A lot of monitoring solutions have pre-canned alerts based on best-practices and static thresholds. They try to cover 70% of common issues or known catastrophic conditions. I can remember turning on BMC Patrol agents and watching the whole console turn red until I disabled all of the base alerting modules for that new agent group. Email boxes are full of these alerts which lead to my first reason why I hate them.
To get around this operations has to again focus on getting the platform to the best known state and then keeping it there. This allows for the alerts that are generated to be about real problems that need human interactions. Its not about the 80% you don’t care about. It is about the 20% that require you to do root cause analysis.
This leads me to my 3rd reason to hate alerts ...
Reason 3 - Most Alerts Distract You From Real Problems
We have all done it. Chased our tails trying to find a problem based on the meaningless and generic nature of the alert message. I have countless stories of getting generic alerts that could be anything and sent me on a wild goose chase trying to find the answer. The fact is that most alerts generated are symptoms of the problem not the root cause. A lot of investigation has to take place in order to really find the real cause of a problem and there are a lot of trails that lead to dead ends found in the process.
These challenges are only compounded when you try to add in virtualization, agile development models and DevOps. The speed at which these two methods want to move causes these challenges to be exacerbated. There is more noise hiding the real alerts, making it hard to find the real problems.

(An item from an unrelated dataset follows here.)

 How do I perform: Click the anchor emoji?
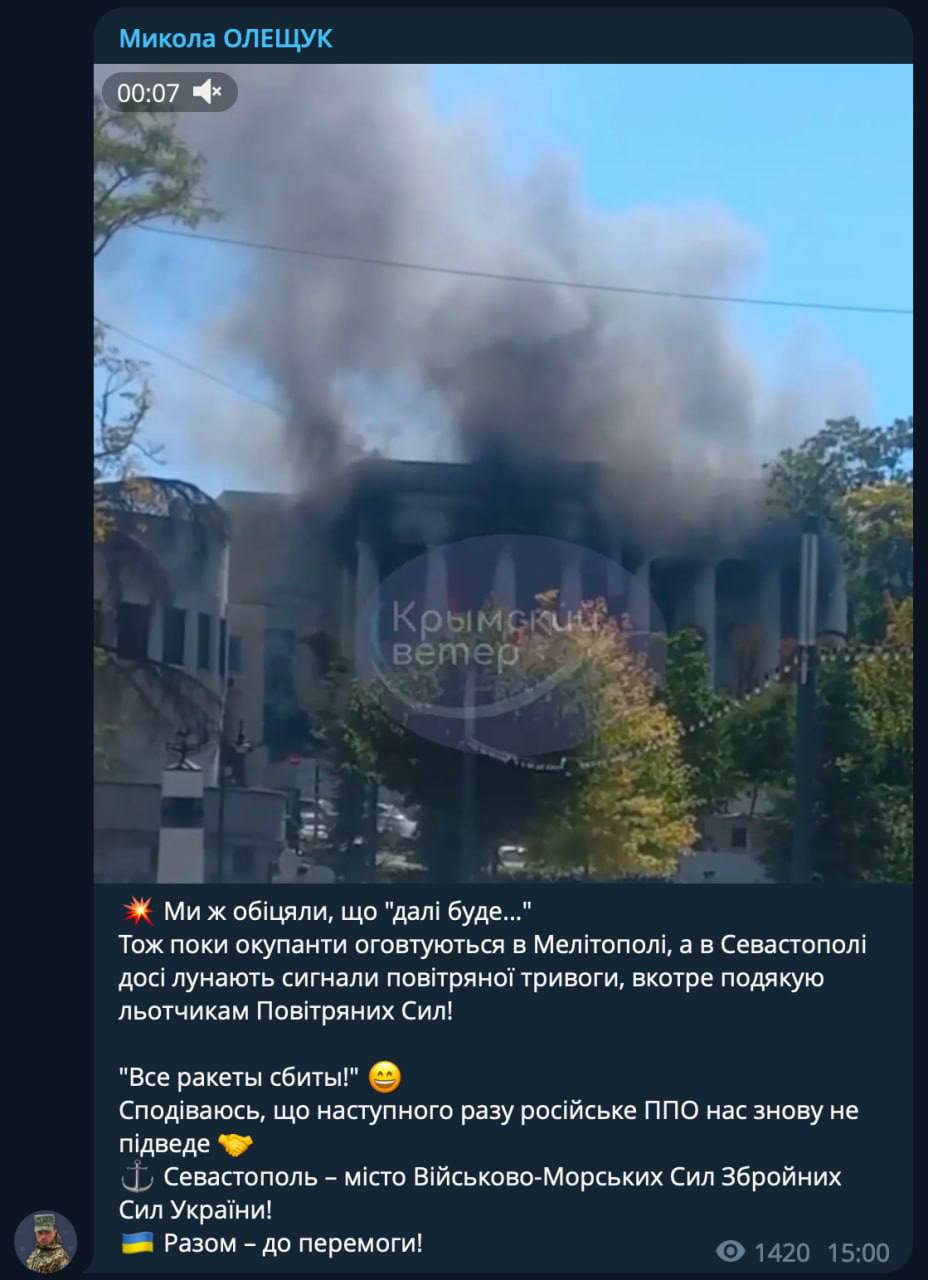pyautogui.click(x=137, y=1177)
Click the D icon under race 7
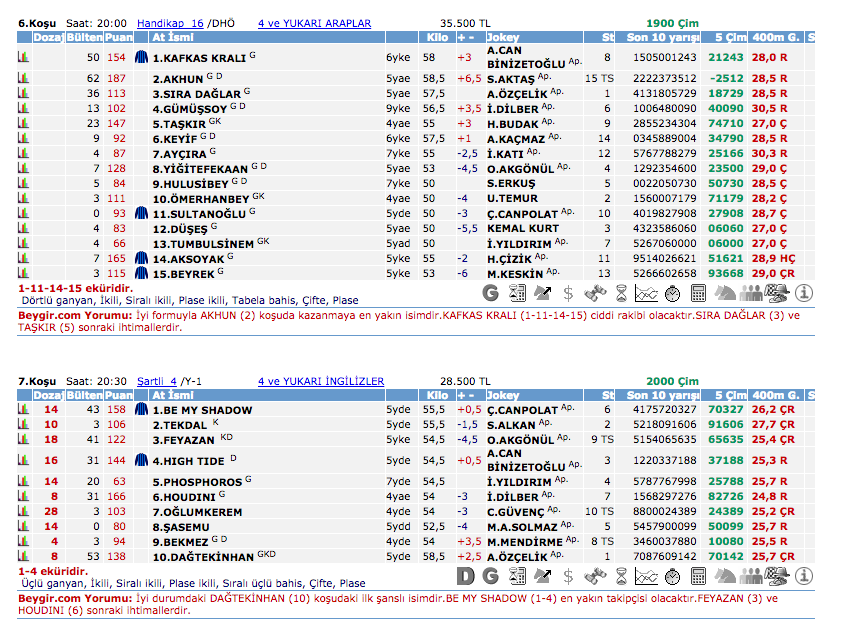The width and height of the screenshot is (841, 630). [465, 576]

So how can you deal with these alerts in a new way to help suppress the noise and amplify the real problems? You could do an alert audit, going through each alert and assessing the validity of each alert. While that would cut through some of the noise it would take a very long time to do. Also what do you do about your changing environment? As soon as it changes all the alerts would have to be assessed again to see if they were valid and if there were gaps. You have traded one alert management process for another.
The trick is to start eliminating alerts automatically. One of the main sources of alerts is the platform. If you could somehow manage the platform in such an automated fashion that the platform becomes a flexible, resilient delivery channel then most alerts will start to fade away and only the real problems will be alerted on.

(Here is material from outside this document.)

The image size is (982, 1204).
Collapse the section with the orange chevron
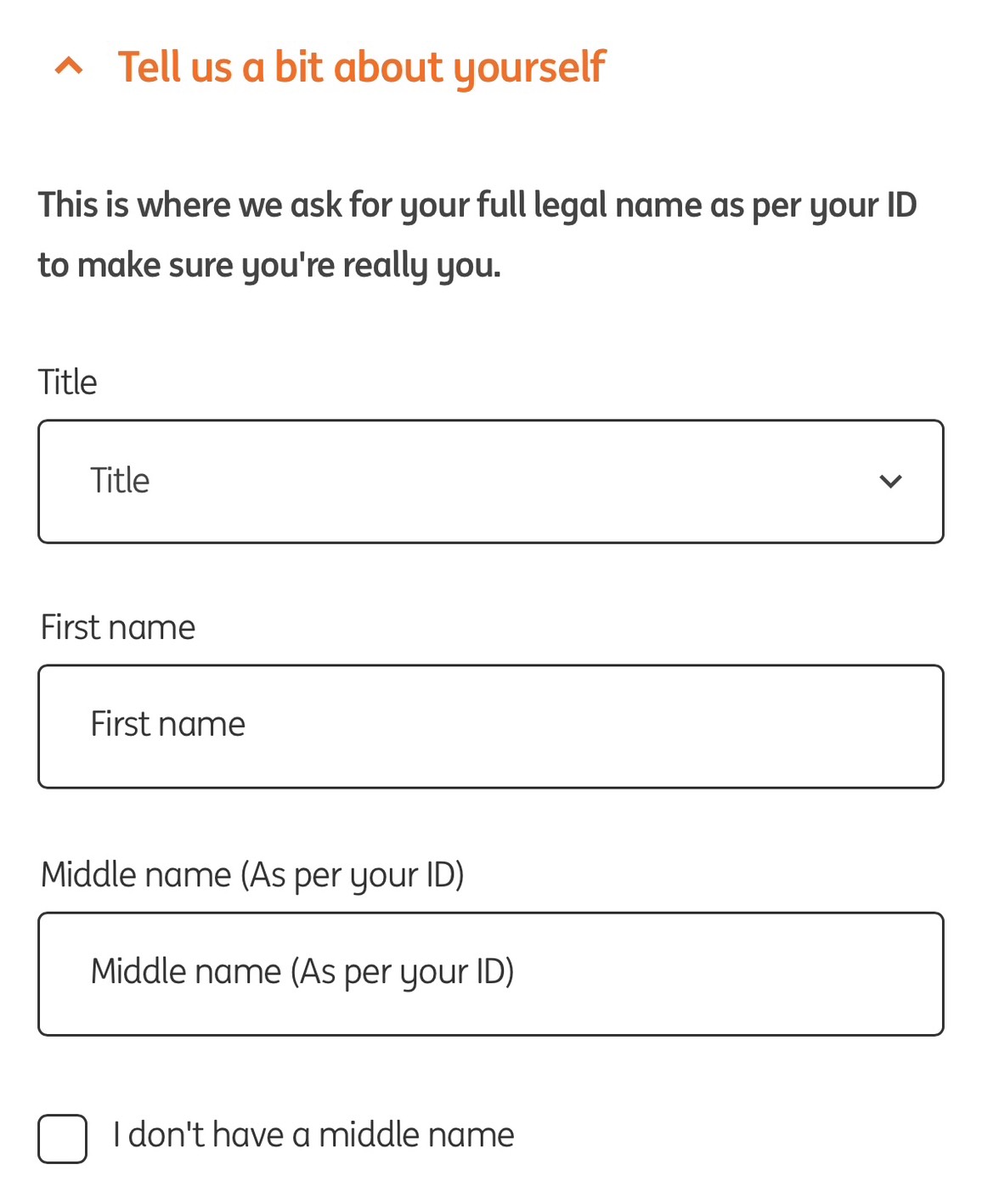[x=69, y=66]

This level of automation would require a new way of looking at managing the different workloads in your virtualized environments. The current rules-based engines fall down because they are based on past experiences and any changes can invalidate any if not all of the rules driving them. This leaves the system with incomplete alerts or alerts so generic they go off about anything that might be associated with a root cause problem. They simply cannot scale to the speed and frequency of change that is required by the business.
Just like with the proximity alert in the plane. I am not saying get rid of alerts or that you don’t need them. What I am saying is that there needs to be a new way of looking at how to eliminate the false positives. This can only be done by adding intelligence to workload management.
Want to start cutting down on the number of alerts you hate today? Start by thinking afresh about alerts in the first place, and understand that there are solutions out there that can raise the signal out from the noise. Then, you can get back to the important task you were hired for in the first place - and that wasn’t managing alerts.